Once every 10 years, following the decennial census, the boundaries that define legislative districts for the Michigan Legislature and Congress are redrawn to reflect changes in population, with the goal of ensuring that each district more or less contains the same number of people. One might expect this process to be a simple exercise in mathematics and map drawing. In reality, it’s anything but simple and more often than not, rife with political maneuvering that seeks to gain an electoral advantage for one political party or the other.
The usual tactic for creating a partisan advantage through redistricting is known as gerrymandering. Whereas legislative district boundaries are generally supposed to follow existing jurisdictional lines — the borders of a county or city, for example — gerrymandering seeks to create districts that intentionally contain a majority of Republican or Democratic voters. The result has been some truly bizarre districts that snake across multiple communities in an effort to capture pockets of party supporters and assemble them into a single voting district.
Putting an end to partisan gerrymandering was the principal driver behind a successful grassroots campaign in 2018 to change Michigan’s redistricting process through a statewide ballot proposal. As a result, this year’s process is being led by a nonpartisan commission made up of ordinary citizens instead of politicians with a vested interest in tilting the district maps toward their party. The commission has labored for months to gather public input on how the new maps should be drawn. Their analysis has centered on terms like “communities of interest” that seek to keep like groups of people together in a single district so they have a stronger chance of electing one of their own to represent them in Lansing or Washington.
The commission has had a somewhat bumpy ride thus far, having missed the constitutional deadline for creating new district maps, then catching flak for hiring a law firm with a track record of helping Republicans gerrymander legislative districts. Some observers think the process has been a disaster, while others are taking a wait-and-see posture before judging the success or failure of the effort.
Here in Greater Lansing, it appears that the process will result in significant changes in our legislative district boundaries. Where Lansing and East Lansing have been in the same state Senate district for as long as we can remember, going forward they most likely will be split apart, with Lansing in one district and East Lansing in another.
What does this mean in practical terms? For starters, it means that the region’s current state senator, Curtis Hertel, who is term-limited and will serve his final year in office next year, is likely to be replaced not by one new senator, but by two. A highly anticipated campaign showdown between current and former state representatives Sarah Anthony and Sam Singh likely won’t happen after all. Instead, each will be able to run in a new Senate district and both will have a better-than-average chance to win. For fans of both politicos, it’s a relief that voters won’t have to choose between them in the next election.
At one level, this is a positive outcome for the region — effectively doubling Greater Lansing’s voice in the Michigan Senate and ensuring that both seats will be held by Democrats. It may also increase the likelihood that the Legislature’s upper chamber will flip from Republican to Democratic control after the 2022 election. It’s been a long time coming: Republicans have held the Senate majority for the past 40 years, at least in part due to aggressive partisan gerrymandering.
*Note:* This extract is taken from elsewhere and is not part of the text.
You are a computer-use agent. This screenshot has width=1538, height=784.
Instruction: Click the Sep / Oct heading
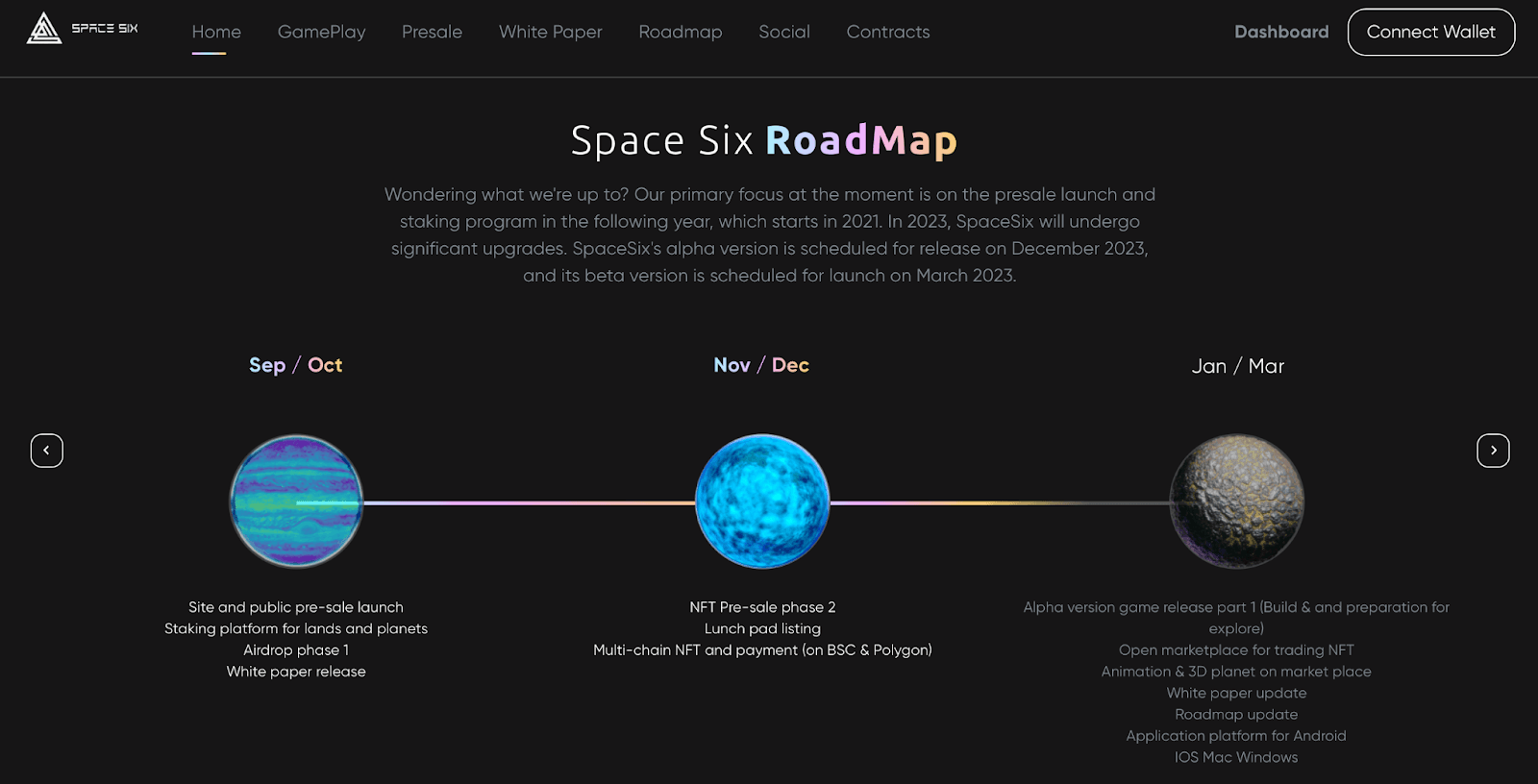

At another level, separating Lansing and East Lansing is mildly disconcerting, in the sense that it creates a new division between the East Lansing/Meridian Township political axis, dominated by more affluent white people, and the urban core of Lansing with its significant communities of color and much higher proportion of people living in poverty. On the one hand, this could be viewed as keeping communities of interest together in each district. On the other, we hope it’s not a harbinger of conflict, where the disparate interests of the two cities create a new political wedge that thwarts rather than encourages regional cooperation that benefits the Greater Lansing region as a whole.
Another effect of the redistricting process is that it can kick off a round of legislative musical chairs, where incumbent elected officials are booted from their long-held districts and thrown into new ones, sometimes pitting them against political allies for the right to represent a newly constituted legislative district. Even Elissa Slotkin, Lansing’s congressional representative, may be forced to buy a new home in her redesigned congressional district to remain eligible to represent the Lansing area.
It remains to be seen if the end result of the citizen-driven redistricting process will be an improvement over the partisan-led efforts of the past. From our standpoint, if the new boundary maps create more Democratic-leaning districts that help break the Republicans’ interminable stranglehold over the Michigan Senate, we’ll consider it an unqualified success. Some might say we’re arguing for another form of gerrymandering that benefits Democrats over Republicans. We call it correcting the injustices of past gerrymandering that unfairly tilted the electoral playing field and gave Republicans an undeserved advantage.